Stored items:
======

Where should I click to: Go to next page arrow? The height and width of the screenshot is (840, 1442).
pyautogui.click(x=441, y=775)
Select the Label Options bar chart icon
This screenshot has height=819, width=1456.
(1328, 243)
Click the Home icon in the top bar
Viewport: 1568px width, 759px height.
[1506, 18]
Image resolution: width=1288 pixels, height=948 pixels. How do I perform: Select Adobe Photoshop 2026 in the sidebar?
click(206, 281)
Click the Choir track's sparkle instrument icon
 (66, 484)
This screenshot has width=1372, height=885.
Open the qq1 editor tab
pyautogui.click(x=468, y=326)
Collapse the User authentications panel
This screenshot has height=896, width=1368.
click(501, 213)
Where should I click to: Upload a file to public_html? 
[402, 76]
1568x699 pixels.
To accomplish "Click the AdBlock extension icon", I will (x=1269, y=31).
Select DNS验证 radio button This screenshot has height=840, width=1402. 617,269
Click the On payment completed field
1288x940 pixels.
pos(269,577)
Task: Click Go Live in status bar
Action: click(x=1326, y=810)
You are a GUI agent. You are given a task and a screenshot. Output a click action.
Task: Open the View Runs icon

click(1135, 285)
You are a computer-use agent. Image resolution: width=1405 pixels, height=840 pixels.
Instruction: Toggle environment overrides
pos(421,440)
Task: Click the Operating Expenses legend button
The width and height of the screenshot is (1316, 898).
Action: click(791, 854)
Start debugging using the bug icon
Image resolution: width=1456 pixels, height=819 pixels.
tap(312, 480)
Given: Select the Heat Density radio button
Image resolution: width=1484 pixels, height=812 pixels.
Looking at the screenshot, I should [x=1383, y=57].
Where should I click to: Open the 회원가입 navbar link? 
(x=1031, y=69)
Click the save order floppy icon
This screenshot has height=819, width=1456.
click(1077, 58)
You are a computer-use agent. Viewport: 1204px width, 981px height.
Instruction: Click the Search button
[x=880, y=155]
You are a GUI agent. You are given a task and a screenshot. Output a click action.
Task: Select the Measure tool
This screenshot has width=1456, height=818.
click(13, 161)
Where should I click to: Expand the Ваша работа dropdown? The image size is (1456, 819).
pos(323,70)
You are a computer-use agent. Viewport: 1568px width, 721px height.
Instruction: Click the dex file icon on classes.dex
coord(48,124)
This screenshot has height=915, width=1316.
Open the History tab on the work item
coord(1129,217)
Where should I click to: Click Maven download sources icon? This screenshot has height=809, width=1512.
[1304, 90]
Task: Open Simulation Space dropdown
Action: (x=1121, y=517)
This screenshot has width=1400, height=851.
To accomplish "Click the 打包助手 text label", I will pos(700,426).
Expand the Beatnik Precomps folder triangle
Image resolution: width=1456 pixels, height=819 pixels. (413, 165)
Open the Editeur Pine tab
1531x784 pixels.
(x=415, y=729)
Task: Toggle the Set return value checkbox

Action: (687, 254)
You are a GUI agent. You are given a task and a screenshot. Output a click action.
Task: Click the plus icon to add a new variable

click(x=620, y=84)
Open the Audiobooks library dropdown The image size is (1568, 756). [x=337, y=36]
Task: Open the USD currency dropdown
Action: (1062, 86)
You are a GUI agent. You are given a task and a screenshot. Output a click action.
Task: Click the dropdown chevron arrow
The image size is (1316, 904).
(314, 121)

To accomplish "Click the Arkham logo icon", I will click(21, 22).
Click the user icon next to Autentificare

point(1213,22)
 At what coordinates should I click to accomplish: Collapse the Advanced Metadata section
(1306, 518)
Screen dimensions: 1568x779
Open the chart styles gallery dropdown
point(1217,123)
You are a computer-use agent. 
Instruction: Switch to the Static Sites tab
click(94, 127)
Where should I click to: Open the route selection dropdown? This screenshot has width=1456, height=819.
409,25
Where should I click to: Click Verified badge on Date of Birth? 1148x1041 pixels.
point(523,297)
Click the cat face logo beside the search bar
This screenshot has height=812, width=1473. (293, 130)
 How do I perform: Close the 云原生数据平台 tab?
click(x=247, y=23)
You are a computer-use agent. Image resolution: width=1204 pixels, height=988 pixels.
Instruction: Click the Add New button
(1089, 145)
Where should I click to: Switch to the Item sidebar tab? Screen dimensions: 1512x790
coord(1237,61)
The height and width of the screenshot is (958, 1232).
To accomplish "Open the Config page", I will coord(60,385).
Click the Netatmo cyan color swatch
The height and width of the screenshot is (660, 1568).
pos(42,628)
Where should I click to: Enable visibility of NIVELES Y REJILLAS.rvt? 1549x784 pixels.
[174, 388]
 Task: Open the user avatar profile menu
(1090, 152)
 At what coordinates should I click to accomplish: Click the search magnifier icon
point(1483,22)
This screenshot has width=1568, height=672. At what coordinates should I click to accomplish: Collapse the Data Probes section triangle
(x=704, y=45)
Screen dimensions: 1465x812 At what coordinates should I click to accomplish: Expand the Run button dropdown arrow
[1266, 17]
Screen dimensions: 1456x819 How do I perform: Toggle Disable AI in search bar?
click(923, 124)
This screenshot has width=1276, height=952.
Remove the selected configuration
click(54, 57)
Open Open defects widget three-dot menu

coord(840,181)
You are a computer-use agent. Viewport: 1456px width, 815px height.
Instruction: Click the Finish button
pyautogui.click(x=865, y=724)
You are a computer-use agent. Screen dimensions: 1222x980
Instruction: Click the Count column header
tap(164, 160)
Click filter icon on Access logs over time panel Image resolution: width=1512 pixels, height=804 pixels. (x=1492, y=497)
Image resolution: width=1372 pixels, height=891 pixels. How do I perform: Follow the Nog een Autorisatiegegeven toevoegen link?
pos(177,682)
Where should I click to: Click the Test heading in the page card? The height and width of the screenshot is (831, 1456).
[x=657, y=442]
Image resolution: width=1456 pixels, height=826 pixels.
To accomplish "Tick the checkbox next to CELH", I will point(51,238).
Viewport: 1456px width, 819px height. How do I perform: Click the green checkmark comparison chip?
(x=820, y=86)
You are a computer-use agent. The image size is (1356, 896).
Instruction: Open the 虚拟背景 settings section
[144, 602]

======

All records above must be set down exactly, please.

Where should I click to: Go to next page arrow? The height and width of the screenshot is (840, 1442).
pyautogui.click(x=441, y=775)
Select the Label Options bar chart icon
This screenshot has height=819, width=1456.
(1328, 243)
Click the Home icon in the top bar
Viewport: 1568px width, 759px height.
[1506, 18]
Image resolution: width=1288 pixels, height=948 pixels. How do I perform: Select Adobe Photoshop 2026 in the sidebar?
click(206, 281)
Click the Choir track's sparkle instrument icon
 (66, 484)
This screenshot has width=1372, height=885.
Open the qq1 editor tab
pyautogui.click(x=468, y=326)
Collapse the User authentications panel
This screenshot has height=896, width=1368.
click(501, 213)
Where should I click to: Upload a file to public_html? 
[402, 76]
1568x699 pixels.
To accomplish "Click the AdBlock extension icon", I will (x=1269, y=31).
Select DNS验证 radio button This screenshot has height=840, width=1402. 617,269
Click the On payment completed field
1288x940 pixels.
pos(269,577)
Task: Click Go Live in status bar
Action: click(x=1326, y=810)
You are a GUI agent. You are given a task and a screenshot. Output a click action.
Task: Open the View Runs icon

click(1135, 285)
You are a computer-use agent. Image resolution: width=1405 pixels, height=840 pixels.
Instruction: Toggle environment overrides
pos(421,440)
Task: Click the Operating Expenses legend button
The width and height of the screenshot is (1316, 898).
Action: click(791, 854)
Start debugging using the bug icon
Image resolution: width=1456 pixels, height=819 pixels.
tap(312, 480)
Given: Select the Heat Density radio button
Image resolution: width=1484 pixels, height=812 pixels.
Looking at the screenshot, I should [x=1383, y=57].
Where should I click to: Open the 회원가입 navbar link? 
(x=1031, y=69)
Click the save order floppy icon
This screenshot has height=819, width=1456.
click(1077, 58)
You are a computer-use agent. Viewport: 1204px width, 981px height.
Instruction: Click the Search button
[x=880, y=155]
You are a GUI agent. You are given a task and a screenshot. Output a click action.
Task: Select the Measure tool
This screenshot has width=1456, height=818.
click(13, 161)
Where should I click to: Expand the Ваша работа dropdown? The image size is (1456, 819).
pos(323,70)
You are a computer-use agent. Viewport: 1568px width, 721px height.
Instruction: Click the dex file icon on classes.dex
coord(48,124)
This screenshot has height=915, width=1316.
Open the History tab on the work item
coord(1129,217)
Where should I click to: Click Maven download sources icon? This screenshot has height=809, width=1512.
[1304, 90]
Task: Open Simulation Space dropdown
Action: (x=1121, y=517)
This screenshot has width=1400, height=851.
To accomplish "Click the 打包助手 text label", I will pos(700,426).
Expand the Beatnik Precomps folder triangle
Image resolution: width=1456 pixels, height=819 pixels. (413, 165)
Open the Editeur Pine tab
1531x784 pixels.
(x=415, y=729)
Task: Toggle the Set return value checkbox

Action: (687, 254)
You are a GUI agent. You are given a task and a screenshot. Output a click action.
Task: Click the plus icon to add a new variable

click(x=620, y=84)
Open the Audiobooks library dropdown The image size is (1568, 756). [x=337, y=36]
Task: Open the USD currency dropdown
Action: (1062, 86)
You are a GUI agent. You are given a task and a screenshot. Output a click action.
Task: Click the dropdown chevron arrow
The image size is (1316, 904).
(314, 121)

To accomplish "Click the Arkham logo icon", I will click(21, 22).
Click the user icon next to Autentificare

point(1213,22)
 At what coordinates should I click to accomplish: Collapse the Advanced Metadata section
(1306, 518)
Screen dimensions: 1568x779
Open the chart styles gallery dropdown
point(1217,123)
You are a computer-use agent. 
Instruction: Switch to the Static Sites tab
click(94, 127)
Where should I click to: Open the route selection dropdown? This screenshot has width=1456, height=819.
409,25
Where should I click to: Click Verified badge on Date of Birth? 1148x1041 pixels.
point(523,297)
Click the cat face logo beside the search bar
This screenshot has height=812, width=1473. (293, 130)
 How do I perform: Close the 云原生数据平台 tab?
click(x=247, y=23)
You are a computer-use agent. Image resolution: width=1204 pixels, height=988 pixels.
Instruction: Click the Add New button
(1089, 145)
Where should I click to: Switch to the Item sidebar tab? Screen dimensions: 1512x790
coord(1237,61)
The height and width of the screenshot is (958, 1232).
To accomplish "Open the Config page", I will coord(60,385).
Click the Netatmo cyan color swatch
The height and width of the screenshot is (660, 1568).
pos(42,628)
Where should I click to: Enable visibility of NIVELES Y REJILLAS.rvt? 1549x784 pixels.
[174, 388]
 Task: Open the user avatar profile menu
(1090, 152)
 At what coordinates should I click to accomplish: Click the search magnifier icon
point(1483,22)
This screenshot has width=1568, height=672. At what coordinates should I click to accomplish: Collapse the Data Probes section triangle
(x=704, y=45)
Screen dimensions: 1465x812 At what coordinates should I click to accomplish: Expand the Run button dropdown arrow
[1266, 17]
Screen dimensions: 1456x819 How do I perform: Toggle Disable AI in search bar?
click(923, 124)
This screenshot has width=1276, height=952.
Remove the selected configuration
click(54, 57)
Open Open defects widget three-dot menu

coord(840,181)
You are a computer-use agent. Viewport: 1456px width, 815px height.
Instruction: Click the Finish button
pyautogui.click(x=865, y=724)
You are a computer-use agent. Screen dimensions: 1222x980
Instruction: Click the Count column header
tap(164, 160)
Click filter icon on Access logs over time panel Image resolution: width=1512 pixels, height=804 pixels. (x=1492, y=497)
Image resolution: width=1372 pixels, height=891 pixels. How do I perform: Follow the Nog een Autorisatiegegeven toevoegen link?
pos(177,682)
Where should I click to: Click the Test heading in the page card? The height and width of the screenshot is (831, 1456).
[x=657, y=442]
Image resolution: width=1456 pixels, height=826 pixels.
To accomplish "Tick the checkbox next to CELH", I will point(51,238).
Viewport: 1456px width, 819px height. How do I perform: Click the green checkmark comparison chip?
(x=820, y=86)
You are a computer-use agent. The image size is (1356, 896).
Instruction: Open the 虚拟背景 settings section
[144, 602]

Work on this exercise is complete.